Aston Martin has come very late to the premium SUV party and some might say that as a maker of very fine Grand Tourers (like the DBS Superleggera, pictured with the DBX below) and supercars, it shouldn’t have come at all. You don’t see any off-roaders in a McLaren showroom now, do you?

Still, it’s a road well travelled by Porsche, Bentley, Lamborghini and those downmarket brands like Audi, BMW and Mercedes-Benz. More to the point, such a vehicle is a path to profit in markets where super-wealthy buyers love the credibility of an exotic brand blended with the practicality of an SUV. Which is all of them these days.

So the concept is nothing new. But the Aston Martin DBX is very different to top-end SUV rivals like the Porsche Cayenne, Bentley Bentayga, Lamborghini Urus, and the cream of the BMW M and Mercedes-AMG SUV crop. While all of those have shared platforms to draw upon, the Aston Martin DBX is a bespoke creation. It’s not based on anything and is therefore an incredibly costly and risky exercise for a small company like Aston, which even had to build a new factory for the DBX, in Wales.

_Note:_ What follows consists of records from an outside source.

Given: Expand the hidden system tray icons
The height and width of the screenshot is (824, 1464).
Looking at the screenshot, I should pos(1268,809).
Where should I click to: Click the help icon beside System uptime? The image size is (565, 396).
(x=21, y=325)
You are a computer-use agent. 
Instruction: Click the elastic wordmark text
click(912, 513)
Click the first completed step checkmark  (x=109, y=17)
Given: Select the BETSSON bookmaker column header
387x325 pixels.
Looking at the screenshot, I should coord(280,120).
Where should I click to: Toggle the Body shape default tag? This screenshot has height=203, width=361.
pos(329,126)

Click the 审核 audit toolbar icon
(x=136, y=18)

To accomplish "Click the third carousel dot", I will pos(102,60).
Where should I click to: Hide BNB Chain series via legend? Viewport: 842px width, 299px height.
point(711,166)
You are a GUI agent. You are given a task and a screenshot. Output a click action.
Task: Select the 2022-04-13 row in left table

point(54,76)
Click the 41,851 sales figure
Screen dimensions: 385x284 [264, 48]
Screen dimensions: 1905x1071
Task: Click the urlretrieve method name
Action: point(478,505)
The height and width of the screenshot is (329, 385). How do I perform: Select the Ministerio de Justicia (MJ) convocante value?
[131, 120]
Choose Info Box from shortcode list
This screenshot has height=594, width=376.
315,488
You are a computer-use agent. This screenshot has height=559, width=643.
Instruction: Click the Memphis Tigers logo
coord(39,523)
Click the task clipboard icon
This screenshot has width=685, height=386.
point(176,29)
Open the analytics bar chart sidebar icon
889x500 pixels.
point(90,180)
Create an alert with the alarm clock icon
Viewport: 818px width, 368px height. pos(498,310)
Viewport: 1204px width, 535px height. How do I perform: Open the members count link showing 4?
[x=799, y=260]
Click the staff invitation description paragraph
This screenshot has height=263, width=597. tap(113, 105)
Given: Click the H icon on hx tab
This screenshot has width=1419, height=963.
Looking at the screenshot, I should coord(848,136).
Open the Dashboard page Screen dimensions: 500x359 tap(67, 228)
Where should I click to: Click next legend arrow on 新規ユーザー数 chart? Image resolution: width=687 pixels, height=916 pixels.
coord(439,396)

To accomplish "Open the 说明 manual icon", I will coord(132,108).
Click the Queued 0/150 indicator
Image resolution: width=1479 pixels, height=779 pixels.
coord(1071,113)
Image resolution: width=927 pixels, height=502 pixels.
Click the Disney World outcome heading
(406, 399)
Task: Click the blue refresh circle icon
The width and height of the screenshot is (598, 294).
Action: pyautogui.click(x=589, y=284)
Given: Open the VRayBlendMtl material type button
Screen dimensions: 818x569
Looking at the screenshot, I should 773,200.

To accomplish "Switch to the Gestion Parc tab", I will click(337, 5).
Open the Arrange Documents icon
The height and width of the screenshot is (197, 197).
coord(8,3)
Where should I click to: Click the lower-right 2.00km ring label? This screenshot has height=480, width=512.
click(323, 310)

The DBX does have Mercedes-AMG technology to help it along. The German company is set to be the second largest shareholder of Aston and its engines and electronics power many new-generation models, including the DBX. So there are high expectations.

High expectations from buyers, too, for good reason. Make no mistake, this is next-level SUV stuff. The base price of the DBX is $330,000 and by the time a few choice option boxes had been ticked, our test car crossed the line at $378,115.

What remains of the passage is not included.